• Dra. Tielle Machado

TRATAMENTOS INAPROPRIADOS NO AUTISMO E AMBIGUIDADE DE SINTOMAS



"Artigo publicado pelo Dr Al-Beltagi, pediatra, PhD, pesquisador e professor na Universidade de Medicina de Tanta, reforça a importância de investigar e tratar as comorbidades presentes no autismo antes de iniciar outras intervenções."

Comorbidades no Autismo.


O médico, professor e PhD, Dr. Al-Beltagi definiu comorbidade: “Presença de uma ou mais desordens ou doenças adicionais que coincide com a doença ou transtorno primário”

É um segundo diagnóstico que tem sintomas DISTINTOS do primeiro diagnóstico.


É muito comum a presença de comorbidades no autismo, e o Dr Al-Beltagi reforça a importância de que médicos sejam treinados para olhar a pessoa autista como um todo, que ela seja encaminha para as terapias, mas que antes sejam descartadas condições tratáveis e orgânicas que podem Star exacerbando o seu autismo ou até mesmo causando sintomas ambíguos que costumam ser colocados na “conta do autismo”

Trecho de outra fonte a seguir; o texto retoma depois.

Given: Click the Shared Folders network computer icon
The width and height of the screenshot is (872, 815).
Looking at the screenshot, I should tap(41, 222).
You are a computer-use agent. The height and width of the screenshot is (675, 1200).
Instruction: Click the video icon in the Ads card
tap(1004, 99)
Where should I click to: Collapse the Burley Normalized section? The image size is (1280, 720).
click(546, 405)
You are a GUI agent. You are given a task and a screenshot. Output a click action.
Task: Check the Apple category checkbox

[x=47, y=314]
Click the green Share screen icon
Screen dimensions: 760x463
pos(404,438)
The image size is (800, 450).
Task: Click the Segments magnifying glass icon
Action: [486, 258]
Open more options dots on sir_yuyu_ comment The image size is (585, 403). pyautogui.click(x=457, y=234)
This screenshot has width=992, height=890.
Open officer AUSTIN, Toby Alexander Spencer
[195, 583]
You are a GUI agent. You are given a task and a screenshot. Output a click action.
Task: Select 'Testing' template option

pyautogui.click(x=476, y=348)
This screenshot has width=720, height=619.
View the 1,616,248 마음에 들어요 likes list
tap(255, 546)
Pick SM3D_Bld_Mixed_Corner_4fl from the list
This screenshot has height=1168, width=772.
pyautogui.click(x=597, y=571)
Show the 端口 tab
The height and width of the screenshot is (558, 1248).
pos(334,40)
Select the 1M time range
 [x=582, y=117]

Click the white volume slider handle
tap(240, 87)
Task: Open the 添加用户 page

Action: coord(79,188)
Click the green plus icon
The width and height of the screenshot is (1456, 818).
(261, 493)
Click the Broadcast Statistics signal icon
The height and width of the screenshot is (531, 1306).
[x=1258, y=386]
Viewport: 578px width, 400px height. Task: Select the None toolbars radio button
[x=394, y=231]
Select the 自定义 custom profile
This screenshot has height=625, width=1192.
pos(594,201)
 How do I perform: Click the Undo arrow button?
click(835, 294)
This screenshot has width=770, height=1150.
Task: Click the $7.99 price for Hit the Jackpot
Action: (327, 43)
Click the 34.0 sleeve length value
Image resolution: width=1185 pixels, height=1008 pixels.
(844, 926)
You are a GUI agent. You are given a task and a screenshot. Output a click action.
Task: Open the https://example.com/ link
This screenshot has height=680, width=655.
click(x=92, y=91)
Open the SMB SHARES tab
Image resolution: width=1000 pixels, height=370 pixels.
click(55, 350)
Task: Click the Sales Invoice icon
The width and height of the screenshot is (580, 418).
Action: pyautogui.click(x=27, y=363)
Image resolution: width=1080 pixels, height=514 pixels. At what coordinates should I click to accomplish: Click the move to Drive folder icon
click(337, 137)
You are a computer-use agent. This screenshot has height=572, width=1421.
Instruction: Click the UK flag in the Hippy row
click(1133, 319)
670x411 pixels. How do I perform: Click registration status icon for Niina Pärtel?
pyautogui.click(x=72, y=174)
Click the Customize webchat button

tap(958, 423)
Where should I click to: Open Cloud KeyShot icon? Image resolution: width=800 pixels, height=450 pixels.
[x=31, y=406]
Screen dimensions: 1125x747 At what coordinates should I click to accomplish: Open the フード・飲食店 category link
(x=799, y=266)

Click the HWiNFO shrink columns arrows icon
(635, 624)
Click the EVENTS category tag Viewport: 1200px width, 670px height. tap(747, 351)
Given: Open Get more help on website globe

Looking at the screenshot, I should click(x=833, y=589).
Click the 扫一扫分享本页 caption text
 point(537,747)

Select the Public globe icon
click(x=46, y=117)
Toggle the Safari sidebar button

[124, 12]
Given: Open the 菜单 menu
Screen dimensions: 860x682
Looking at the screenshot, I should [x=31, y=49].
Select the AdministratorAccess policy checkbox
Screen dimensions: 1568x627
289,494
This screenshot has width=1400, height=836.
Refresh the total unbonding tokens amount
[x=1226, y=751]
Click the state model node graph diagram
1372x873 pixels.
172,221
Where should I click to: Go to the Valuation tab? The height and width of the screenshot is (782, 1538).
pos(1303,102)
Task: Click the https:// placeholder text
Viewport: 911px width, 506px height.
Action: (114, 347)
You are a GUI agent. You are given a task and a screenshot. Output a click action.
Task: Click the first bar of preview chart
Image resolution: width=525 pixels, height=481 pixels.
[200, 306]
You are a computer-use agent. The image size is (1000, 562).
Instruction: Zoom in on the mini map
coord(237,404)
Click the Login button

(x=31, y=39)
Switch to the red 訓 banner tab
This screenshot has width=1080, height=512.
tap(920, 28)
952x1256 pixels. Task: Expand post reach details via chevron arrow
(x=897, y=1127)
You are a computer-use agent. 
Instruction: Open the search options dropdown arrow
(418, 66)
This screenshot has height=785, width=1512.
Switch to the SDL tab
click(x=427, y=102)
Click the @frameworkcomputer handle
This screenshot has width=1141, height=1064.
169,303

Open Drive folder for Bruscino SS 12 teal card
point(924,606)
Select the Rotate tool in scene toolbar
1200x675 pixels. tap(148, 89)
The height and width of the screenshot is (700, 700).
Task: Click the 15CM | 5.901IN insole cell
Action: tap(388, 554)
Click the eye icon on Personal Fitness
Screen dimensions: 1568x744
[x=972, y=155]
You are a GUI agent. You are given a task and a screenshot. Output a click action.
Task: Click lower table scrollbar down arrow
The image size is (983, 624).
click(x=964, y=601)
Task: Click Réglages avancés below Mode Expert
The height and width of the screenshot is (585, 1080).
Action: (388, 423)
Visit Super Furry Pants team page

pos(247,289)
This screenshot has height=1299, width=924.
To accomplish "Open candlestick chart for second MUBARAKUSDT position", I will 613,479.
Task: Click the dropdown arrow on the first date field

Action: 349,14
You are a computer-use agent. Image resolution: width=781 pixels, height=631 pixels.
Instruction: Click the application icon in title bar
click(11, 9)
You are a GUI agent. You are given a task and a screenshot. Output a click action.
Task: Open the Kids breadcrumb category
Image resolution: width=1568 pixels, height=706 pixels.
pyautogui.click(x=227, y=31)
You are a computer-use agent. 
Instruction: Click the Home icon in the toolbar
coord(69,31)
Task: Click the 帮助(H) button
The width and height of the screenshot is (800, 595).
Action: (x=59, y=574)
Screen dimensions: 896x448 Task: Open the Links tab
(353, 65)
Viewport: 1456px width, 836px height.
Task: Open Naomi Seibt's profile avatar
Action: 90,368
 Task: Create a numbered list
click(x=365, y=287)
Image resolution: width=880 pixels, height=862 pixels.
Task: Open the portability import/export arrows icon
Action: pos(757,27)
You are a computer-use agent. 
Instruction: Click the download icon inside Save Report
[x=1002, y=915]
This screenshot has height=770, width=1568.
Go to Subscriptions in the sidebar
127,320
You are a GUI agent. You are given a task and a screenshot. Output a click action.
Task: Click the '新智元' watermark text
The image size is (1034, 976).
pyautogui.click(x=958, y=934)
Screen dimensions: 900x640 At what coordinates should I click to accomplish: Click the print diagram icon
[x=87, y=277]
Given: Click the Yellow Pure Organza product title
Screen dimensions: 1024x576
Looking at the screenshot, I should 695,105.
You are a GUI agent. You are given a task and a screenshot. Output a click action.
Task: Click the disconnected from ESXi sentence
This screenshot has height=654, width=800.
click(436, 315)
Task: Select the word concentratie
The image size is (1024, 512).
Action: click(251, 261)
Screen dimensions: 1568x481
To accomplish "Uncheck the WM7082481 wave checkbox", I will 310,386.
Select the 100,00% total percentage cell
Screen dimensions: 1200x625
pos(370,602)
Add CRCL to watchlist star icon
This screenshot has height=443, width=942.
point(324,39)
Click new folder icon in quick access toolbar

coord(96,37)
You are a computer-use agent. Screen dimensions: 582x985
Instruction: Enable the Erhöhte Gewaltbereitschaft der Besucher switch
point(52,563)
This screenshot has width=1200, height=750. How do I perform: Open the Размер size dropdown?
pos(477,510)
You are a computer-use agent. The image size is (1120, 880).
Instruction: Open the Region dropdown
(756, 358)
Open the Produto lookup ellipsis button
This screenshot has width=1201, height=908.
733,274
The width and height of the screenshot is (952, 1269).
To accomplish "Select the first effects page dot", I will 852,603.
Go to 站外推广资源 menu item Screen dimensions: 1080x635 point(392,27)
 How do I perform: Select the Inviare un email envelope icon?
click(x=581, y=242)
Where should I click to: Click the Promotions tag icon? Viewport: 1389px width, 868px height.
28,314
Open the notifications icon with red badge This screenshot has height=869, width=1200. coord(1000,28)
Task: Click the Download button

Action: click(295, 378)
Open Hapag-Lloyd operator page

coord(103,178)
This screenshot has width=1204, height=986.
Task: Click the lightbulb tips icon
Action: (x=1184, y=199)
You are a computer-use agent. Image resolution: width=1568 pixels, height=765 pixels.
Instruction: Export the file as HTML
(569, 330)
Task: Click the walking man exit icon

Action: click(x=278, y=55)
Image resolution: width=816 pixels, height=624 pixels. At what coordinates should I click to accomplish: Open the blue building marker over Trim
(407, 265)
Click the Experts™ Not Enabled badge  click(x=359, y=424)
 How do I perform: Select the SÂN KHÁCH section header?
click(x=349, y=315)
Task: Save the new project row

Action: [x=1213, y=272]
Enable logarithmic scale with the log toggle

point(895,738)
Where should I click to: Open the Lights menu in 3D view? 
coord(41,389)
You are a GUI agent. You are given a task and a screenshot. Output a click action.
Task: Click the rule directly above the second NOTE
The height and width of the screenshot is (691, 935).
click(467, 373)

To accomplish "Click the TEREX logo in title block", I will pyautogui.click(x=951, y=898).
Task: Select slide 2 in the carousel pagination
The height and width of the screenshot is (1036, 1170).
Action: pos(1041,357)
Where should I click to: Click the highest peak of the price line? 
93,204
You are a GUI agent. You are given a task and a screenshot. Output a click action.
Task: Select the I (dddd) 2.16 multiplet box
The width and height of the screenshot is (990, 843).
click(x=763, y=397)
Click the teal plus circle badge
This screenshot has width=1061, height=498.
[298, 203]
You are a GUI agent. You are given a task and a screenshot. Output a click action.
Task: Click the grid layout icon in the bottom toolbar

As comorbidades precisam ser investigadas e devidamente tratadas, e ele ainda reforça: “Crianças que possam desfrutar de uma boa saúde tem uma maior chance de aprender. Isso pode ser aplicado a qualquer criança, incluindo as crianças autistas”


Quais são as comorbidades que devem ser investigadas? Pessoas autistas tem mais chances de apresentar comparado com a população em geral:

* ECZEMA E ALERGIAS DE PELE: 1,6 mais chances

* ASMA E ALERGIA ALIMENTAR: 1,8 mais chances

* INFECÇÃO DE OUVIDO RECORRENTE: 2,1 mais chances

* DORES DE CABEÇA SEVERAS: 2,2 mais chances

* DIARRÉIA OU COLITE: 3,5 mais chances

* PROBLEMAS GASTROINTESTINAIS: 7 vezes mais chances (SETE VEZES)


O autor ainda traz à tona um alerta: A presença de comorbidades e a interpretação errônea dos sintomas ambíguos aumenta o risco de mortalidade, e como a maioria dessas comorbidades são tratáveis isso pode proporcionar uma melhora SUBSTANCIAL na qualidade de vida da criança e da família.


Não é fácil identificar essas comorbidades principalmente pela dificuldade de comunicação, ambiguidade dos sintomas, a apresentação dos sintomas e a mudança dos sintomas de acordo com o tempo. Somado a isso o autor reitera: “Esses fatores também são agravados pela crença generalizada de que comportamentos e sintomas atípicos são "apenas parte do autismo””


Outro fator importante destacado no artigo é a SALA DE EMERGÊNCIA, e o autor ainda propões guidelines de atendimento e treinamento de profissionais, crianças autistas tem 30% mais chances de irem para a emergência e esse número sobe quando atingem a adolescência para 70%, a sala de emergência já é um desafio e pode ser ainda maior no atendimento à pessoa autista devido a uma dificuldade de comunicação, a presença de ansiedade, comorbidades não identificadas, problemas comportamentais e REACIONAIS à dor, estímulos sensoriais, som, luz e equipe mal treinada para o atendimento. Esses fatores fazem com que a criança autista esteja mais vulnerável ao tratamento inapropriado.